Check which lines of the entries that follow hold "agent", then give the number of those lines and nothing more.

=== Material for this task ===

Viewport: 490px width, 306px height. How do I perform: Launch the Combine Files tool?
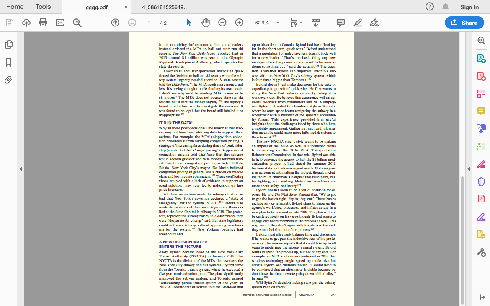[481, 129]
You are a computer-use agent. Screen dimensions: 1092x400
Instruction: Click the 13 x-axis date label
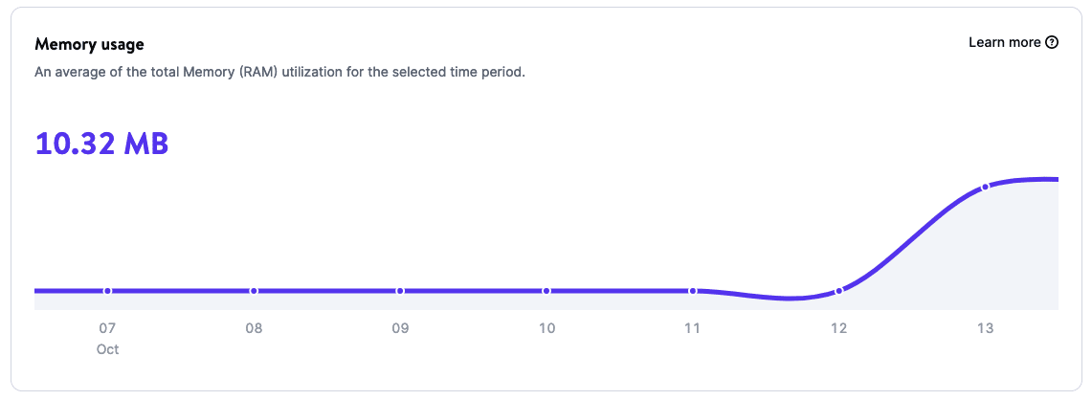point(985,328)
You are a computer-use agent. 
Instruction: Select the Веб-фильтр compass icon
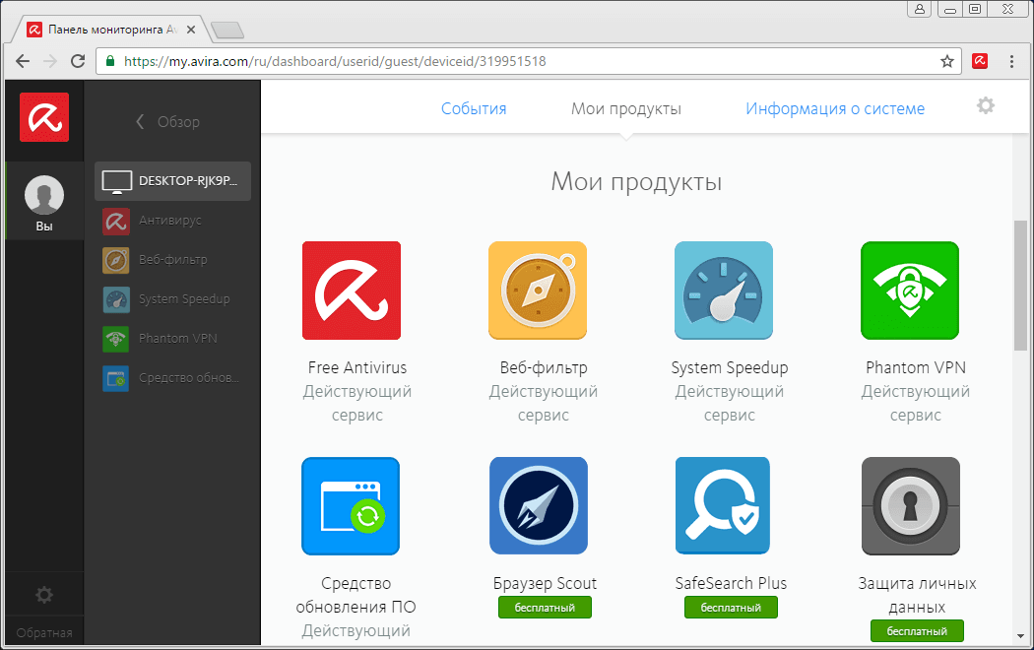(x=538, y=291)
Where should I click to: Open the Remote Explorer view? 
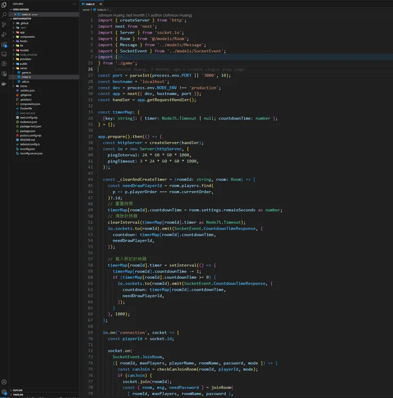(4, 54)
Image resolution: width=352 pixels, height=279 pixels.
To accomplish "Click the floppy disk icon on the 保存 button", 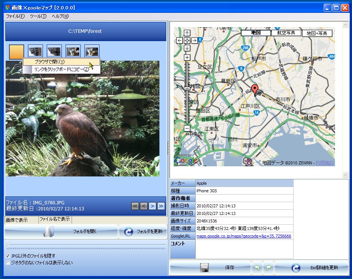I will (x=204, y=267).
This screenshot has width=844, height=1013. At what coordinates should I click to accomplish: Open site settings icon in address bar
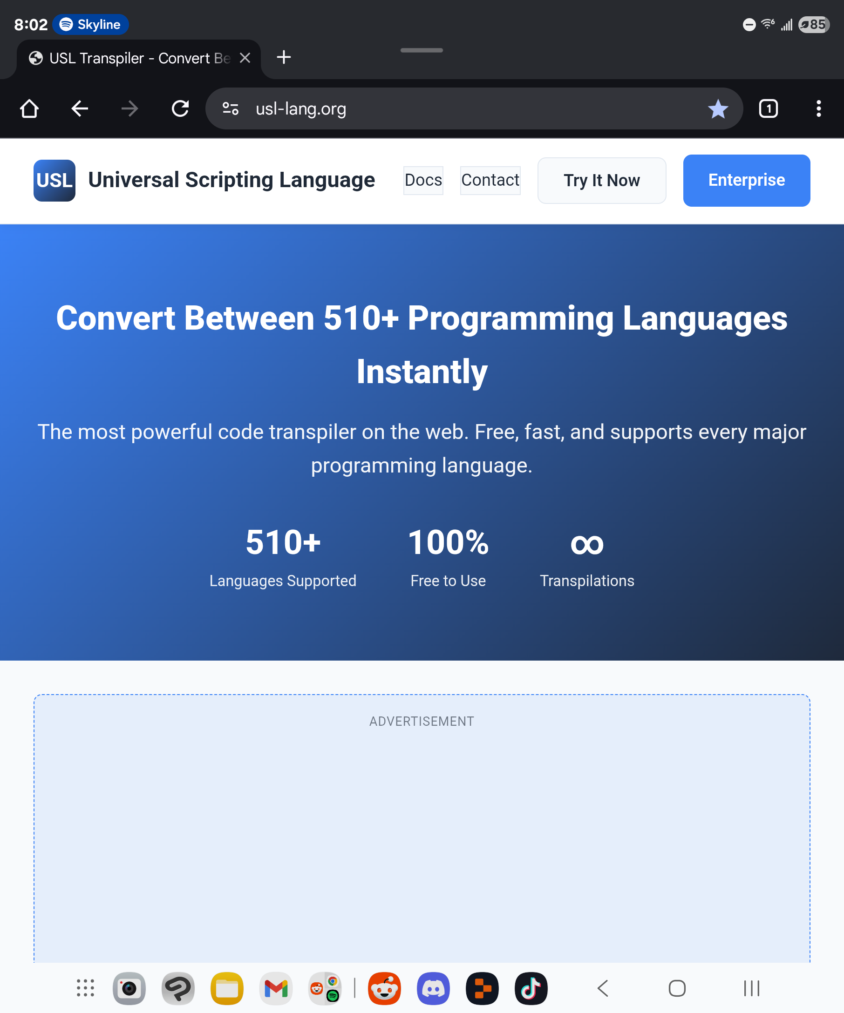[230, 109]
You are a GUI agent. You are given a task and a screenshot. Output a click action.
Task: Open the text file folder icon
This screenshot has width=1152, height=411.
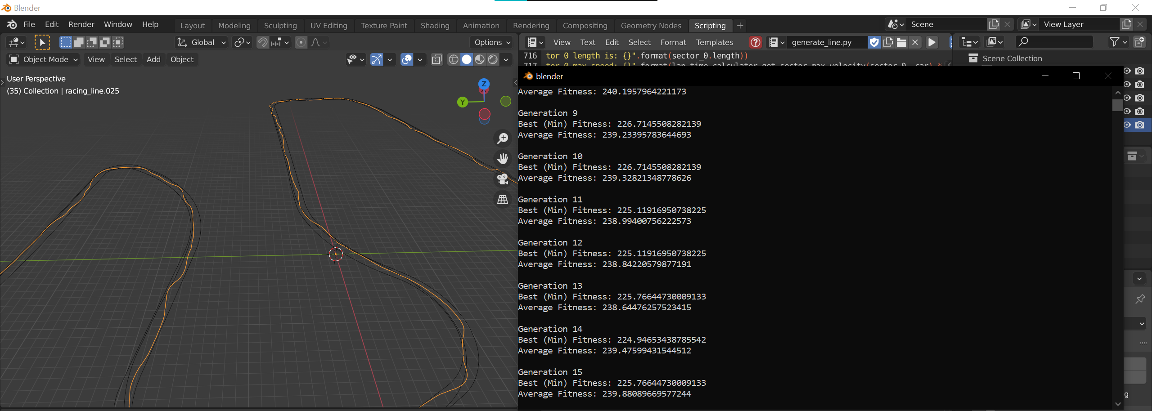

===

▸ **Result**: 3